Return exactly the final stretch of the records below, opening with the line that contains "The height and" and closing with the last line.
*** Input records Section Begins ***
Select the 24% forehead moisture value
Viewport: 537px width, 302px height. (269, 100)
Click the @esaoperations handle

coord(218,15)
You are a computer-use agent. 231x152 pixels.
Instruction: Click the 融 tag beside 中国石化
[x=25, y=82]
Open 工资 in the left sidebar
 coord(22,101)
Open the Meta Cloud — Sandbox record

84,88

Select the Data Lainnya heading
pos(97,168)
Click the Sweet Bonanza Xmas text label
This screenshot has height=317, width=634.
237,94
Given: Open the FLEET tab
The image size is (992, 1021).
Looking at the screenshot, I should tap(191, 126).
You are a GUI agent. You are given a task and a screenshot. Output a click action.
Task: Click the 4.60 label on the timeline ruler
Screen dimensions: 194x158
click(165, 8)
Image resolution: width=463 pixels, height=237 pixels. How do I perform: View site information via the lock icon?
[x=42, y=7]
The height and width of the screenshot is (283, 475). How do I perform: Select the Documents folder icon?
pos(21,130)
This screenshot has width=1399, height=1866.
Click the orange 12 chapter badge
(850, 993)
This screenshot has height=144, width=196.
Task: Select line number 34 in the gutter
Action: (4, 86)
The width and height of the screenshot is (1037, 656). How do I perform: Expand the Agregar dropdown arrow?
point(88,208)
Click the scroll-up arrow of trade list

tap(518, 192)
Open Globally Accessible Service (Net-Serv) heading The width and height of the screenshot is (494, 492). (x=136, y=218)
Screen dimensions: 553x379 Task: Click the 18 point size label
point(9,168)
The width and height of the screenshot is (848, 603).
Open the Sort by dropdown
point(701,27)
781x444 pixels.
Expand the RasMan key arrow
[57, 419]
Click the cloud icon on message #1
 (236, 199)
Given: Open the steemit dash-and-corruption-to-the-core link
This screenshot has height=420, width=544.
*** Input records Section Ends ***
§ **Result of this exercise**:
The height and width of the screenshot is (283, 475). How do I perform: Select the Documents folder icon?
pos(21,130)
This screenshot has width=1399, height=1866.
Click the orange 12 chapter badge
(850, 993)
This screenshot has height=144, width=196.
Task: Select line number 34 in the gutter
Action: (4, 86)
The width and height of the screenshot is (1037, 656). How do I perform: Expand the Agregar dropdown arrow?
point(88,208)
Click the scroll-up arrow of trade list

tap(518, 192)
Open Globally Accessible Service (Net-Serv) heading The width and height of the screenshot is (494, 492). (x=136, y=218)
Screen dimensions: 553x379 Task: Click the 18 point size label
point(9,168)
The width and height of the screenshot is (848, 603).
Open the Sort by dropdown
point(701,27)
781x444 pixels.
Expand the RasMan key arrow
[57, 419]
Click the cloud icon on message #1
 (236, 199)
Given: Open the steemit dash-and-corruption-to-the-core link
This screenshot has height=420, width=544.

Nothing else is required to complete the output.